Exercise requirements. Please set down the line that contains "This screenshot has height=619, width=1349." and every line below it through the last, exactly as written, with no other lines.

Material shown.
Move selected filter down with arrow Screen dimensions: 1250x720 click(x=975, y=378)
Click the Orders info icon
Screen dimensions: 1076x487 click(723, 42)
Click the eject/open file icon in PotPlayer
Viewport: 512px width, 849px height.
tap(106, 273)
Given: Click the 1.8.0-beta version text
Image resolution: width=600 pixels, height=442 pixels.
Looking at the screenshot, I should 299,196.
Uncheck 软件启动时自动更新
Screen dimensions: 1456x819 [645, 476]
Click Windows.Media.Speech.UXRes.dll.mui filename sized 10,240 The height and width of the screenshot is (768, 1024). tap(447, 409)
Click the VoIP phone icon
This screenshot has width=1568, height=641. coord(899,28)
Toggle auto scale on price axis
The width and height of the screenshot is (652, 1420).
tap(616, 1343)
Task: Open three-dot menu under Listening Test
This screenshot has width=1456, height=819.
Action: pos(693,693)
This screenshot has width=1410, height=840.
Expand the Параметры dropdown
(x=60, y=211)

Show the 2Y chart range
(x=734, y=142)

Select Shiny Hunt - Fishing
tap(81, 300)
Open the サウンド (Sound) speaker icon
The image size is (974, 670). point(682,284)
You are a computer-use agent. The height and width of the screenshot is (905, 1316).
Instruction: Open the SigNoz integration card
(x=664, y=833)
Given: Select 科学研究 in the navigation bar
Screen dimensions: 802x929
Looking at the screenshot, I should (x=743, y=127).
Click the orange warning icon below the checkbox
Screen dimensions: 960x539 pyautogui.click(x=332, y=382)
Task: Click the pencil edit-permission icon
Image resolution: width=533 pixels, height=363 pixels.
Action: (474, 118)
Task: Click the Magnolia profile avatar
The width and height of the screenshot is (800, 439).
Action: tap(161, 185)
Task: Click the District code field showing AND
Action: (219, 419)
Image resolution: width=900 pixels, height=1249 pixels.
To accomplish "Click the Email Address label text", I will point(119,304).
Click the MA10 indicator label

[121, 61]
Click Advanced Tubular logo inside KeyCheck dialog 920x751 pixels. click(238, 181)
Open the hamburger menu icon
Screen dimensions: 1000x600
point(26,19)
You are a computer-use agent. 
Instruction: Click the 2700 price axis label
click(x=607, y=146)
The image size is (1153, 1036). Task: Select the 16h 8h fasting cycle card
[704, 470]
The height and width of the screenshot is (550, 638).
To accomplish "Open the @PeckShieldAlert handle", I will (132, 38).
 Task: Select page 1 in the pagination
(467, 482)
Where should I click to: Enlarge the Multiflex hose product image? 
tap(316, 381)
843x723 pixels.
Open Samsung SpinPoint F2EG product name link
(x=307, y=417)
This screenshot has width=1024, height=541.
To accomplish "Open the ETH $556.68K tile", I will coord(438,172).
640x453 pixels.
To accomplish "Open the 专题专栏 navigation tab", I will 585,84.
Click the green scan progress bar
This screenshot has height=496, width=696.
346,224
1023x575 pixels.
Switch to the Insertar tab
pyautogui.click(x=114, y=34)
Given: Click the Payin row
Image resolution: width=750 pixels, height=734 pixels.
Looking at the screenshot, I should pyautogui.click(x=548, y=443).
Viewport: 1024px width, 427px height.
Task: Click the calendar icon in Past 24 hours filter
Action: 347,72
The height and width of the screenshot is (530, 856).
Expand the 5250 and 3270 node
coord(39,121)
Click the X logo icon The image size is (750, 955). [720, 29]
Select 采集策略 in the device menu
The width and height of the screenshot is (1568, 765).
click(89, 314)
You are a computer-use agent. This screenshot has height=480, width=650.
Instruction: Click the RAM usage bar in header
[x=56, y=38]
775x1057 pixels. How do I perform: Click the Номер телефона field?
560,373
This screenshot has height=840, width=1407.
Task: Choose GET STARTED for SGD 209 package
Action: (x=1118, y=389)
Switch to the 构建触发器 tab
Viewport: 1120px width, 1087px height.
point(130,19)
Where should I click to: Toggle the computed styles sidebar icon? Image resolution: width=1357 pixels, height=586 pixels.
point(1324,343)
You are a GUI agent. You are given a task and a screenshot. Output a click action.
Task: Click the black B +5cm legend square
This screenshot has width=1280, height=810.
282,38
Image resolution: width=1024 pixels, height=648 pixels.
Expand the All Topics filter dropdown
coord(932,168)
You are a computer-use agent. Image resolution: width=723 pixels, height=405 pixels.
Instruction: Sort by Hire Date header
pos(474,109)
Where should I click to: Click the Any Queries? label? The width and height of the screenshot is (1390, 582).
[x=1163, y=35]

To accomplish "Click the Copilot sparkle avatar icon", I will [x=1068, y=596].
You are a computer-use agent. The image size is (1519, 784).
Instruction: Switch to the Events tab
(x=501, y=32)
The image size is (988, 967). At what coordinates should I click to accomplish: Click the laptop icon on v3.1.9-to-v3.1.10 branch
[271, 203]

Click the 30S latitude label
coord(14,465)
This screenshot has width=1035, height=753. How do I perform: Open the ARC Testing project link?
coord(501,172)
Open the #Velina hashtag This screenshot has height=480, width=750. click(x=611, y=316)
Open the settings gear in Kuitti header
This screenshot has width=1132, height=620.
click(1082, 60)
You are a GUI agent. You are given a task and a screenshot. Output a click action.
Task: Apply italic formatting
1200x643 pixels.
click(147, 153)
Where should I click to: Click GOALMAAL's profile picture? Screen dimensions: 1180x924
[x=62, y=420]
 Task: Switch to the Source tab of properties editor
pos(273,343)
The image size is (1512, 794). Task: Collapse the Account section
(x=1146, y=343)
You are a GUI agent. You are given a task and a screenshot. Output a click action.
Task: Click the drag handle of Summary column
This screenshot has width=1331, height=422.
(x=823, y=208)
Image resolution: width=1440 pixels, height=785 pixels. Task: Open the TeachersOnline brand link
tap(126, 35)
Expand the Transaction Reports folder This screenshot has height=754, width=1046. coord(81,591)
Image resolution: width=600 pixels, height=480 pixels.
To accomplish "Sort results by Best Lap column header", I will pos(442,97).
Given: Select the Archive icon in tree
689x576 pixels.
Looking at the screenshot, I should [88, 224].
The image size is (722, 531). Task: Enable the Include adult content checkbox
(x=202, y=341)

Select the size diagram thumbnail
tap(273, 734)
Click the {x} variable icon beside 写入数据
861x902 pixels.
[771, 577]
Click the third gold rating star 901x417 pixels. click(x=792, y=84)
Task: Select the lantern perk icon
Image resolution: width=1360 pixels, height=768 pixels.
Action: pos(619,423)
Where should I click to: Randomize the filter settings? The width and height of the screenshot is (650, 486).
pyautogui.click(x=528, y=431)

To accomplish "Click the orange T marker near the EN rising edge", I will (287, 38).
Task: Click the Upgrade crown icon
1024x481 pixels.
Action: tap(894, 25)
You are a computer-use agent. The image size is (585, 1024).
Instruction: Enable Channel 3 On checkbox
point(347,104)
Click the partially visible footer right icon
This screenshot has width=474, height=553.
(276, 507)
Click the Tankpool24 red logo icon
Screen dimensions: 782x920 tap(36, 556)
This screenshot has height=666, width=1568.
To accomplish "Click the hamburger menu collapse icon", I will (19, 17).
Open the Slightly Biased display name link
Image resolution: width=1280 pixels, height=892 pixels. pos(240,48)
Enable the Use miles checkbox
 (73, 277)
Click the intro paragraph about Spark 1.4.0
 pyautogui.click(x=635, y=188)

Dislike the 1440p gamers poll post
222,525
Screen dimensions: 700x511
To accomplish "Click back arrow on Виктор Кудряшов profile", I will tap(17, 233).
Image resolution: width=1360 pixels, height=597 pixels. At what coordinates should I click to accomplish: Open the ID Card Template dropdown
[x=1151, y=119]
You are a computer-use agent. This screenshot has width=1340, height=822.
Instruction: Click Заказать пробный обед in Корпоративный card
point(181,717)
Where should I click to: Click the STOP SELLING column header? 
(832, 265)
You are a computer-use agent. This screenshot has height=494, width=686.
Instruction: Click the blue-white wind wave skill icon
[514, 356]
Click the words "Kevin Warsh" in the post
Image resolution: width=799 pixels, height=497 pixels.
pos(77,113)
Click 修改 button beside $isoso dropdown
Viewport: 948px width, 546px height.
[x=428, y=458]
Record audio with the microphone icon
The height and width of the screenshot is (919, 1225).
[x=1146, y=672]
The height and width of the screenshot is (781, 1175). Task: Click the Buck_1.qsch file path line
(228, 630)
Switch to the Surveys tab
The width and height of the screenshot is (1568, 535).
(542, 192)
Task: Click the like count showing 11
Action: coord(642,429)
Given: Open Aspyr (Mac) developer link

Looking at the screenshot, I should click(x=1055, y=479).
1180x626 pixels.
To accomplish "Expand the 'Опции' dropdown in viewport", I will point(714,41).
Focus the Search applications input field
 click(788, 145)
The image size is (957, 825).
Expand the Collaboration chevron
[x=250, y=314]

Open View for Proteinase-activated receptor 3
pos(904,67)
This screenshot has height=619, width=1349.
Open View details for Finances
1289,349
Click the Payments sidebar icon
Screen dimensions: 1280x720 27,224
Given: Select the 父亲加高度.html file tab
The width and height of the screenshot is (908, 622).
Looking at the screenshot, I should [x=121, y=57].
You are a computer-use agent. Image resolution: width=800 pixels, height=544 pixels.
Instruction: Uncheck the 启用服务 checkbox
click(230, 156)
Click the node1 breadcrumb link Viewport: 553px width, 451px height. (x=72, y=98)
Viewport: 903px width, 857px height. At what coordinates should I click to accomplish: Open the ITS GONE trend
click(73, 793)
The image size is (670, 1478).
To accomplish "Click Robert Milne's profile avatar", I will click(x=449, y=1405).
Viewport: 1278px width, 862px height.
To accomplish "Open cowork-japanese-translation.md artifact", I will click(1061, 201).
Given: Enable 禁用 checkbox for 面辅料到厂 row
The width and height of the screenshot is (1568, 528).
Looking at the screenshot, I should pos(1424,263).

Written solution.
This screenshot has height=619, width=1349.
Open View details for Finances
1289,349
Click the Payments sidebar icon
Screen dimensions: 1280x720 27,224
Given: Select the 父亲加高度.html file tab
The width and height of the screenshot is (908, 622).
Looking at the screenshot, I should [x=121, y=57].
You are a computer-use agent. Image resolution: width=800 pixels, height=544 pixels.
Instruction: Uncheck the 启用服务 checkbox
click(230, 156)
Click the node1 breadcrumb link Viewport: 553px width, 451px height. (x=72, y=98)
Viewport: 903px width, 857px height. At what coordinates should I click to accomplish: Open the ITS GONE trend
click(73, 793)
The image size is (670, 1478).
To accomplish "Click Robert Milne's profile avatar", I will click(x=449, y=1405).
Viewport: 1278px width, 862px height.
To accomplish "Open cowork-japanese-translation.md artifact", I will click(1061, 201).
Given: Enable 禁用 checkbox for 面辅料到厂 row
The width and height of the screenshot is (1568, 528).
Looking at the screenshot, I should pos(1424,263).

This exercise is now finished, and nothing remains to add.